Photos: BIOS 110th Anniversary Gala Celebration

November 13, 2012 | 13 Comments

The Bermuda Institute of Ocean Sciences [BIOS] held its Gala Celebration on Friday [Nov 9] at the Fairmont Hamilton Princess hotel, with the occasion serving to formally welcome Bill Curry as President and Director to the community and to celebrate BIOS’s 110th anniversary.

The black-tie celebration, which both Premier Paula Cox and Opposition Leader Craig Cannonier attended, was hosted by Mr. Brian Duperreault, Chairman, and the Board of Trustees of BIOS.
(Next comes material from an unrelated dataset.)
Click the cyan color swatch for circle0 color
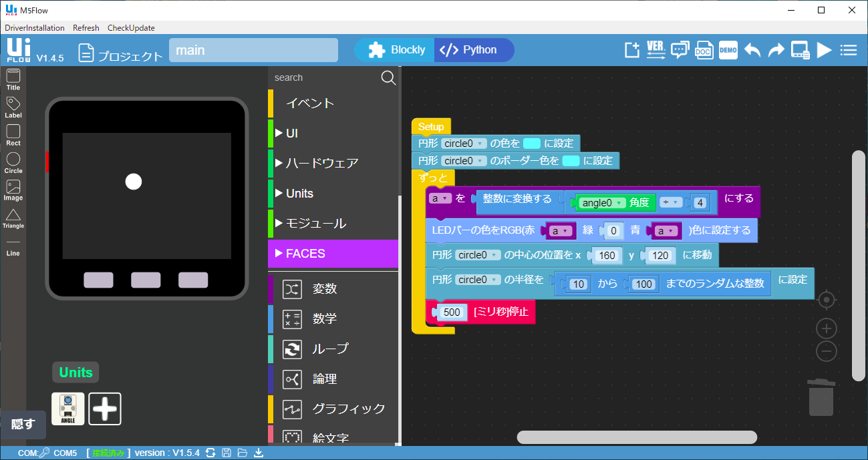The height and width of the screenshot is (460, 868). pyautogui.click(x=532, y=144)
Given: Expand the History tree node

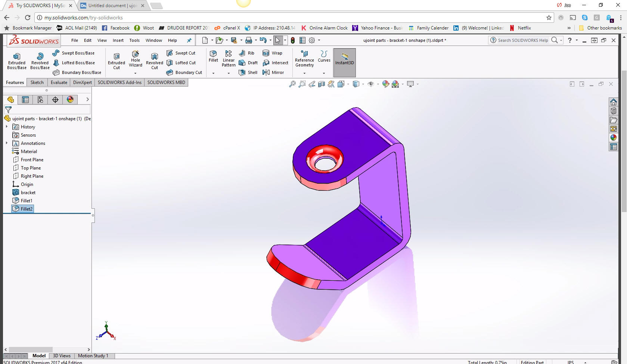Looking at the screenshot, I should (7, 127).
Mr. Duperreault remarked that, “We’re simultaneously welcoming Bill Curry– an internationally-recognized scientist–as our new leader and celebrating 110 years of excellence in ocean science research and education. BIOS stands at an exciting new threshold and I’m gratified to see so many friends in Bermuda affirm their interest and support.”

The evening’s highlight was guest speaker, Dr. Sylvia Earle, a National Geographic Explorer-in-Residence and visionary leader in marine exploration. A longtime friend and supporter of BIOS, Dr. Earle commented on the history and importance of science-based local andregional conservation initiatives [including Bermuda Blue Halo and the Sargasso Sea Alliance] and her hopes for the future of ocean research and protection.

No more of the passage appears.